それもパンク的なドぎついピンクじゃなくて、すっげー可愛い薄いピンク。
姉ちゃんが昔使ってたカーテンみたいな。
それから、授業は基本的に寝てるかサボるかしてるのに頭が良い。
外見はカッコイイのに彼女が居ない。
そりゃ発言もちょっとおかしいしポエポエしてるけど、あんだけ顔良くて身長高くて足長え男がなんで彼女居ないんだか。
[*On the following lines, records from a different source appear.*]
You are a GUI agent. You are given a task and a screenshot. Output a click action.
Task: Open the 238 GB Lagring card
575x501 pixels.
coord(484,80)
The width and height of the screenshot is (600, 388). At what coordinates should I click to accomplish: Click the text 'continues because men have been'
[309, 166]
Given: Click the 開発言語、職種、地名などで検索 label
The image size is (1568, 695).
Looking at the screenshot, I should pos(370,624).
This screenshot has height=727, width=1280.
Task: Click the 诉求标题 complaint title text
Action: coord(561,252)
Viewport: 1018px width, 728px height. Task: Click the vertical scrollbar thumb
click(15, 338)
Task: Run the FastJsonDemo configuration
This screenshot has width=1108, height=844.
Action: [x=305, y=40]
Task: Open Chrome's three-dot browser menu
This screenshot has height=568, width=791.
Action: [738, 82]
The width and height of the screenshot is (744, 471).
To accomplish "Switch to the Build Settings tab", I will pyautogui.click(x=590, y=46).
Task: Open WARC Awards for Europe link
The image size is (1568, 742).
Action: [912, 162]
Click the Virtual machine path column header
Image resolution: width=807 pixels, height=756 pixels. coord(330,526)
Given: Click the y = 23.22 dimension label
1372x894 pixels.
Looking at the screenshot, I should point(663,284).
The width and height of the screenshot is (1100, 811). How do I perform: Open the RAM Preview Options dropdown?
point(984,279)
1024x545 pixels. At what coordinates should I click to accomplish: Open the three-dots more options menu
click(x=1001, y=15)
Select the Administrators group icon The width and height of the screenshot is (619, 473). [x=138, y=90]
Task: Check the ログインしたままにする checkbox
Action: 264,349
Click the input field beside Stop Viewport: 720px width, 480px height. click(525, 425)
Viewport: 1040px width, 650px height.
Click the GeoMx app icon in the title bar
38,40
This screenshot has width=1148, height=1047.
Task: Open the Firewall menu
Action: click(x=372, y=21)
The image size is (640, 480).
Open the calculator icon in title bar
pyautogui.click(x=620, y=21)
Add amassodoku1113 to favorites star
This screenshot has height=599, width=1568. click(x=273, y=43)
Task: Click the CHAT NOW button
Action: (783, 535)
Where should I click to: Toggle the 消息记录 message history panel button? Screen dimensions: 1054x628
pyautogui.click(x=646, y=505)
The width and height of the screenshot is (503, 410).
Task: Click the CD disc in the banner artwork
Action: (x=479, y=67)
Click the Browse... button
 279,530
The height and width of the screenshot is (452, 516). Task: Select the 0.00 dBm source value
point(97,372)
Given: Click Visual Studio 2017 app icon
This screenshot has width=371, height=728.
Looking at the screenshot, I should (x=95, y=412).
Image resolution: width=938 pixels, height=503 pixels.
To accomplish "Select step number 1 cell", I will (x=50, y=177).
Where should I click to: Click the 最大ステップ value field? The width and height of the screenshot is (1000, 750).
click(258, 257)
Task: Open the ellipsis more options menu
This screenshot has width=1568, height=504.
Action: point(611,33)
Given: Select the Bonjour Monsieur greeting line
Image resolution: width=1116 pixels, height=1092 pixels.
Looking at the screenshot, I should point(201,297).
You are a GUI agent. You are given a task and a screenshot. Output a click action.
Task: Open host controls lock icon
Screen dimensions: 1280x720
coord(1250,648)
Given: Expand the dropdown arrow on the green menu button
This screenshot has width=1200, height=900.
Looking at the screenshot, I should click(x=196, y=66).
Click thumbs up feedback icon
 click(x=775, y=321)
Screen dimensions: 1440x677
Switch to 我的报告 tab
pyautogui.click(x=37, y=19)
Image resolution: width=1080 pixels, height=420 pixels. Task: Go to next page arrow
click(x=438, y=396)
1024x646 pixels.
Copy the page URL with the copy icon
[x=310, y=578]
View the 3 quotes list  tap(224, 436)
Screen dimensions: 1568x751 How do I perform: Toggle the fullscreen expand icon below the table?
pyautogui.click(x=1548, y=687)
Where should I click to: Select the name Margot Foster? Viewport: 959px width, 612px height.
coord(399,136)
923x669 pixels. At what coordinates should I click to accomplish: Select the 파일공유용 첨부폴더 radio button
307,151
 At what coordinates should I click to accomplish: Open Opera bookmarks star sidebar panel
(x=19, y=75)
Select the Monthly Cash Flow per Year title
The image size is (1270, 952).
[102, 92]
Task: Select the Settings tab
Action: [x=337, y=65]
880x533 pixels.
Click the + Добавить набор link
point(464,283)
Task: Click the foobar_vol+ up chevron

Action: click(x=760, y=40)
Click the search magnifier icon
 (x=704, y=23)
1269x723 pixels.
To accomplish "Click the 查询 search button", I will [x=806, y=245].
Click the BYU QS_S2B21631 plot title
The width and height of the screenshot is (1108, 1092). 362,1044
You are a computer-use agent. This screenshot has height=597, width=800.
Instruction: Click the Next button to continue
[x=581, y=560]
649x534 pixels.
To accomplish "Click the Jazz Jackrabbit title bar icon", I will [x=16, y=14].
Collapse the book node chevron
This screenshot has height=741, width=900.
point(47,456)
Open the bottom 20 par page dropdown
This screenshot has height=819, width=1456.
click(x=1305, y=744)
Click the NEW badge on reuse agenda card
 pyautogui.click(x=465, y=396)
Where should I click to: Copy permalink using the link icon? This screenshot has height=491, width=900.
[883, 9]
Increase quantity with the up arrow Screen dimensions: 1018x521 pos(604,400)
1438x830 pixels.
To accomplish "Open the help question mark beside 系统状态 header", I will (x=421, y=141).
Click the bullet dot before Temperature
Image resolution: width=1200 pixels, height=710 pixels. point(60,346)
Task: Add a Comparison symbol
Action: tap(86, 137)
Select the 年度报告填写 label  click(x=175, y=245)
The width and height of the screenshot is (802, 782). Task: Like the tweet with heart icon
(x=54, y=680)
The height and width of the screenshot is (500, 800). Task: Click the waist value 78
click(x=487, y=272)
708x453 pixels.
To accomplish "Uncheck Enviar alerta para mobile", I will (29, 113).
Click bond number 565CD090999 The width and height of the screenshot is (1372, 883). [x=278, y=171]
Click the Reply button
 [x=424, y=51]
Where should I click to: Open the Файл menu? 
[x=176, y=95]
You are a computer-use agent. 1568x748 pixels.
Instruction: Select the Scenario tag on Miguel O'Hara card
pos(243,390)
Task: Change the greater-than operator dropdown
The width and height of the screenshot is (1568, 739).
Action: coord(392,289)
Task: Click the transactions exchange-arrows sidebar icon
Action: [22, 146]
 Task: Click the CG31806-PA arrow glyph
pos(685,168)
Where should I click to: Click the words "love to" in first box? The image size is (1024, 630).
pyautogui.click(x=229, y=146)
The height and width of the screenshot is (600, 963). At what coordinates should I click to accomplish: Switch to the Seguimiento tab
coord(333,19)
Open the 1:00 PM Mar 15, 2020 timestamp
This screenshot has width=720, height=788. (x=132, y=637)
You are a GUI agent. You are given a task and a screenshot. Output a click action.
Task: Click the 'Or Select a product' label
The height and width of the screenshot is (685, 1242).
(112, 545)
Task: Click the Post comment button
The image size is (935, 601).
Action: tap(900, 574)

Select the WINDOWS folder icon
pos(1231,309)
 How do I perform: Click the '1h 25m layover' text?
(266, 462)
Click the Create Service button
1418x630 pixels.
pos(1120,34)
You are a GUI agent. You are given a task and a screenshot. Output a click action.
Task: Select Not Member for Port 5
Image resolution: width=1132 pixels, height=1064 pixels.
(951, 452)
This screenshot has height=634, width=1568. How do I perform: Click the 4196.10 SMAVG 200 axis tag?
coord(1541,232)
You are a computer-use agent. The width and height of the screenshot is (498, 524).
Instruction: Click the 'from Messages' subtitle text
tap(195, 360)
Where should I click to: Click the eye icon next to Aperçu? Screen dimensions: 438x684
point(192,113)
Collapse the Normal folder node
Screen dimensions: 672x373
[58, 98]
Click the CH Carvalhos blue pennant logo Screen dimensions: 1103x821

そんなやつにも彼女居ねえってんだから、俺に居るわけがないんだよそもそも。
話がズレたな。
俺の幼なじみの、乃木坂淳平。
マンションも隣で幼稚園から高校までずっと同じ、あいつのちょっと変なとこ。
猫と喋れる。蝶々が集まってくる。クジャクに威嚇される。方向音痴ってわけじゃないのに駅では100%迷子になる。ピーナッツ見ると過呼吸になる。好物がバニラアイスなのに嫌いな物がソフトクリーム。自動ドアが開かない。ゴキブリは下手すりゃ素手でも平気でブッ叩くくせにカブトムシは見ただけで泣くほど怖がる。
ああ、それから。
俺と結婚するって昔からずっと言ってる。
『求めよ、さらば与えられん』
「…………あ」
4限目前の休み時間。
次の体育に向けてみんながのそのそと着替えをしている教室の真ん中で、俺はまぬけな声とツラを晒していた。
「どったの?」
それに気付いたらしいクラスメートがひょいと俺を覗き込む。
んー、いや、やっちまいました。
「なに?」
「体操着忘れた」
「小学生か。持って帰らなきゃ良いじゃんよ。冬なんだし」
「3ヶ月くらいはそうしてたんだけどな」
「……それは持って帰れよ」
「だから持って帰ったんだよ。ま、いーや、しゃーねーし借りてくるわ」
「おー、遅れそうなら言っとく」
「さんきゅー」
そんな有りがちな会話をして。
俺は教室を出て、あいつのクラスへと向かう。
……うん、普通だよな。
さっきのは至極普通の会話だ。
これがあいつとだと上手く行かないってんだから不思議なもんさ。
そんなことを思いながら俺は階段を下りて、一階分下にある同学年クラスの並びへと足を進めた。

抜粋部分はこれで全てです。